The Australia Department of Defence’s (DoD’s) efforts to acquire high-end unmanned aerial vehicle (UAV) capabilities for the Australian Defence Force (ADF) have entered uncertain ground following the separate decisions of the US Air Force (USAF) and US Navy (USN) to curtail future spending on the MQ-9 Reaper and MQ-4C Triton UAVs.
GA-ASI MQ-9 UAV
The USAF’s Fiscal Year (FY) 2021 budget request revealed that the service expects to purchase its final batch of 24 General Atomics Aeronautical Systems (GA-ASI) MQ-9 Reaper medium altitude long endurance (MALE) UAVs in 2020, with production essentially ceasing in 2021 with a total of 337 air vehicles delivered, someway short of the expected total of 363 MQ-9s. This potential change has a number of implications.

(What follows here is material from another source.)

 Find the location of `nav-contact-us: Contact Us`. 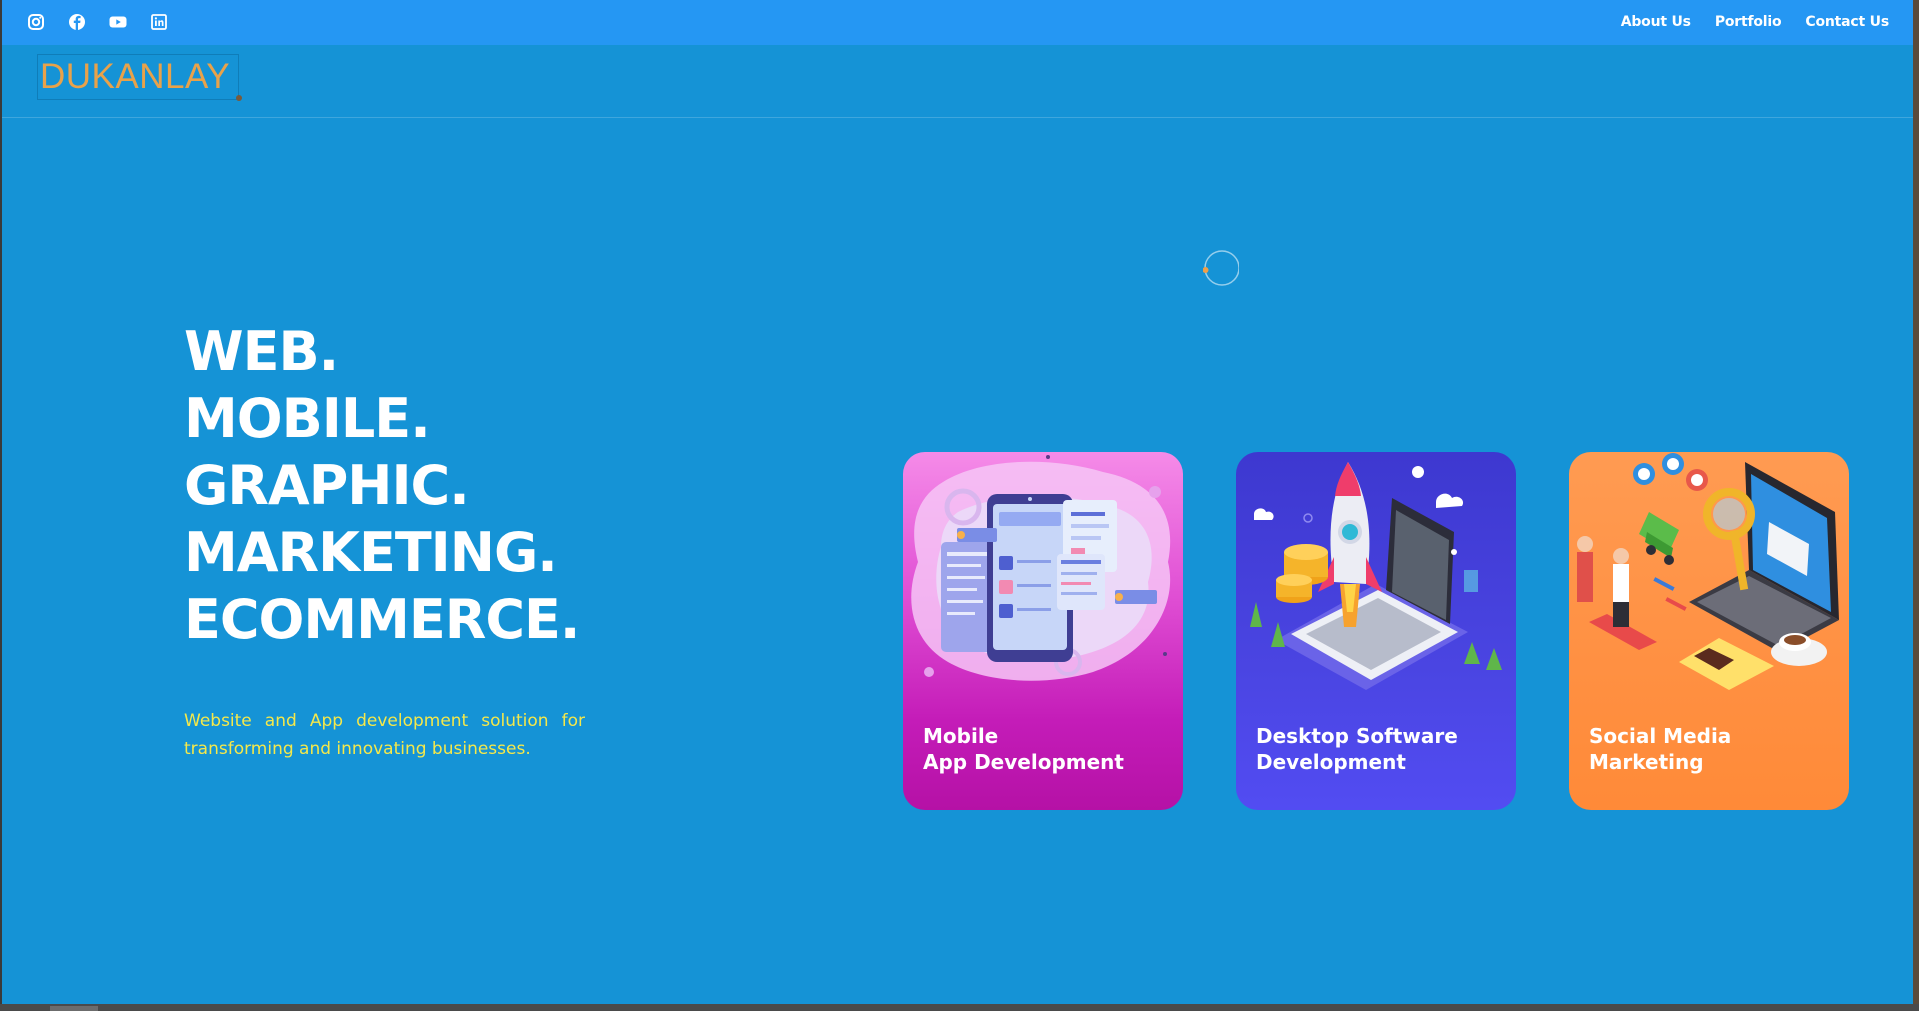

Australia had earlier shortlisted the GA-ASI MQ-9B SkyGuardian – which is a derivative of the Reaper and designed to be certifiable for operations in unsegregated airspace – in November 2019 to provide the ADF with its first armed MALE UAV capability, and was poised to set aside as much as $880 million for government considering in the 2021-22 timeframe.
The revelation will be a blow to the company’s plans to secure long-lead components and subsystems such as sensors and engines and its ability to retain skilled labour, with the associated fallout possibly impacting its other ongoing programmes such as the SkyGuardian.
MQ-4C Triton UAV
Meanwhile, production Lots 6 and 7 of Northrop Grumman MQ-4C Triton high-altitude long endurance (HALE) UAVs – comprising one Australian and four US air vehicles – will be suspended until at least FY 2023 under the USN’s proposed FY2021 budget.
The DoD earlier announced in June 2018 that Australia would acquire six Tritons under Project Air 7000 Phase 1B, with the first air vehicle expected to enter service in mid-2023 and all six fully operational by late 2025.
Northrop Grumman has reportedly proposed an alternative to the USN and DoD, by accelerating the production of five Australian Tritons to the current and funded Lot 5 tranche, riding on the production of air vehicles – one Australian and two US – already contracted for.
The DoD said it is in communication with the company and USN regarding the possible pause, although a spokesperson noted that it has yet to be approved by the US government.